= William Augustus Mills =

William Augustus Mills (1777–1844) was a major general in the War of 1812 and early settler of Livingston County, New York.

==Biography==
Mills was born in New Bedford, Connecticut and came to the Genesee Valley with his father. In 1794, he settled at Mount Morris, New York. In 1801, he built a large log cabin on a brow overlooking the Genesee Valley to which he brought his new wife, Susanne Harris of Tioga Point, Pennsylvania, in 1803 (they were married on 30 March 1803 in Tioga Point). As the family grew, he expanded the cabin and lived there quite comfortably until 1838, when the family moved to the new brick house known today as the Gen. William A. Mills House.

Mills served in the War of 1812 where he reached the rank of major general. He served during the defense of the Niagara frontier and commanded the New York militia from six counties. He was also well respected by the Native Americans of the Livingston County area who gave him the nickname "Big Kettle." The General served as a mediator between the Native Americans and white men of the area and was known for his generosity.

Mills founded the town of Mount Morris in 1818 and the county of Livingston in 1821. He served as the first justice of the peace, then as town supervisor for 20 years. He gradually expanded his land holdings in the Genesee Valley to 1100 acre.

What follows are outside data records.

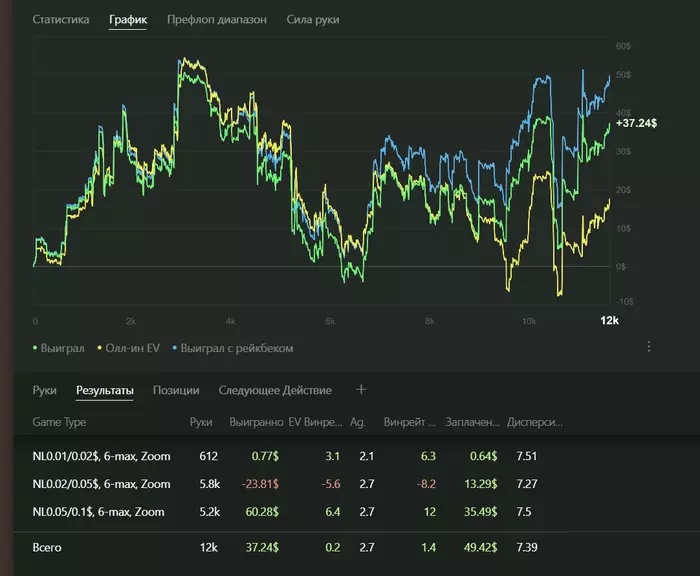Select the График tab

(128, 20)
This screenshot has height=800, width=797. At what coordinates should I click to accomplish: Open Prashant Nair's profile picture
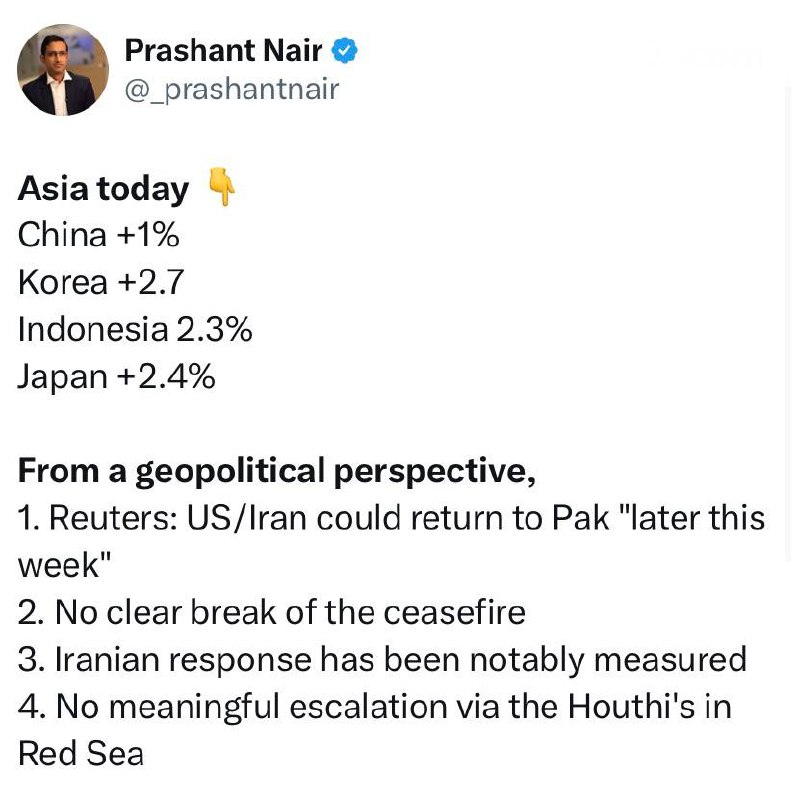click(64, 69)
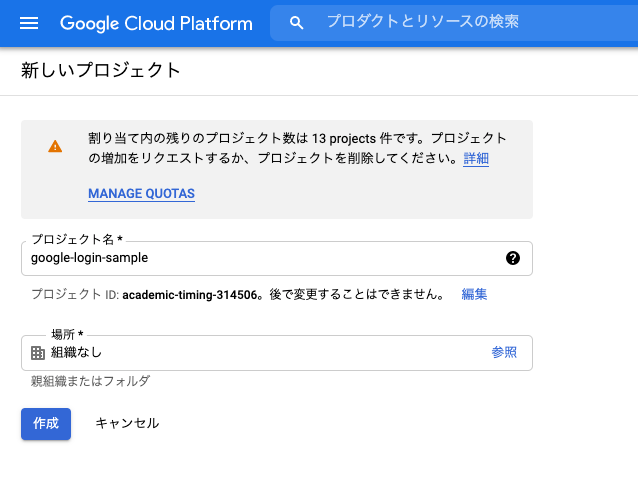Click the キャンセル button
Image resolution: width=638 pixels, height=478 pixels.
coord(127,423)
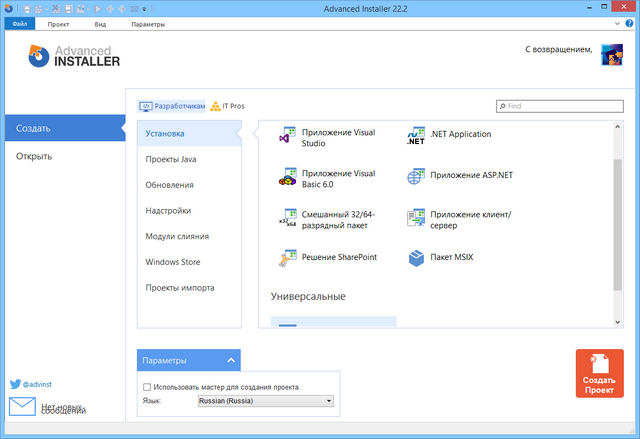The height and width of the screenshot is (439, 640).
Task: Select the Смешанный 32/64-разрядный пакет icon
Action: (x=286, y=218)
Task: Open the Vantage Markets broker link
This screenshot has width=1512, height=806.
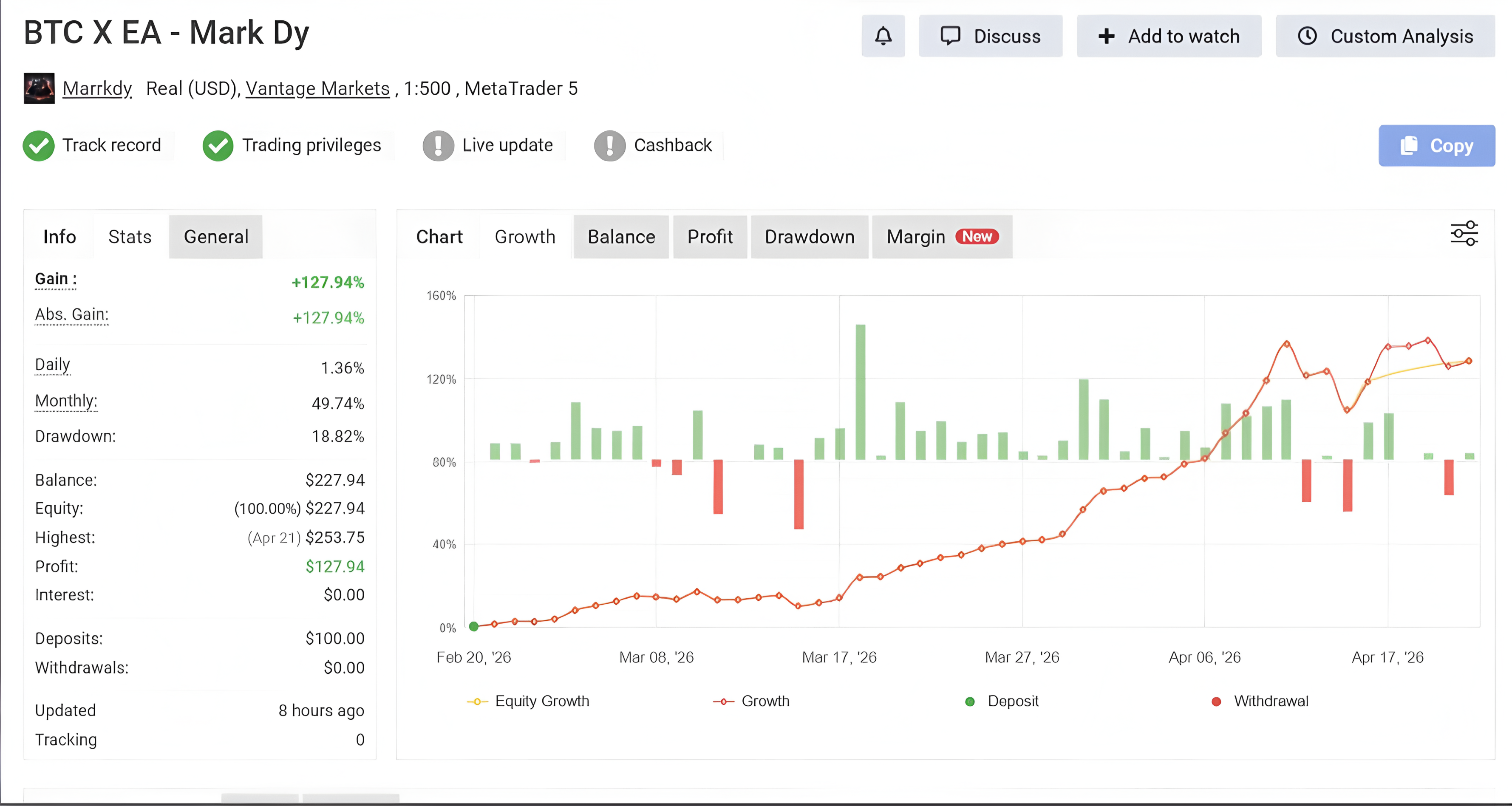Action: click(x=317, y=89)
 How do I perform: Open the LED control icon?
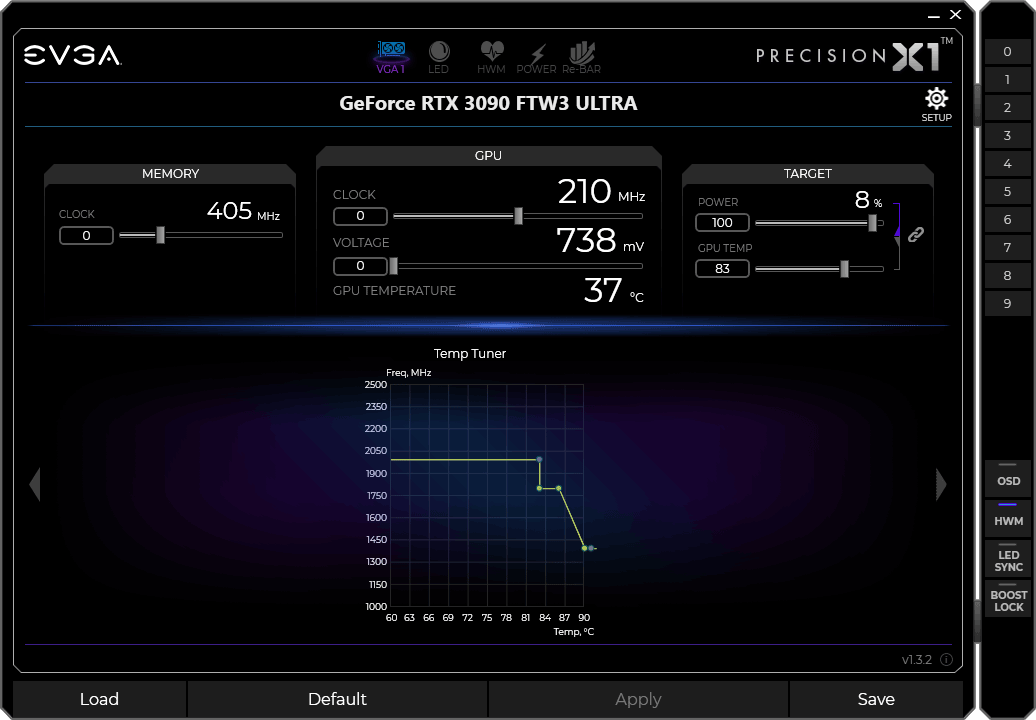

He helped finance the first dam along the Genesee River in 1833 and built the raceway from the river to the village of Mount Morris for water power. He also organized the first militia in the county, served as a director of the first Livingston County Bank, and was one of the organizers and first president of the Livingston County Agricultural Society. General Mills died in 1844. Many of his descendants still live in Mount Morris.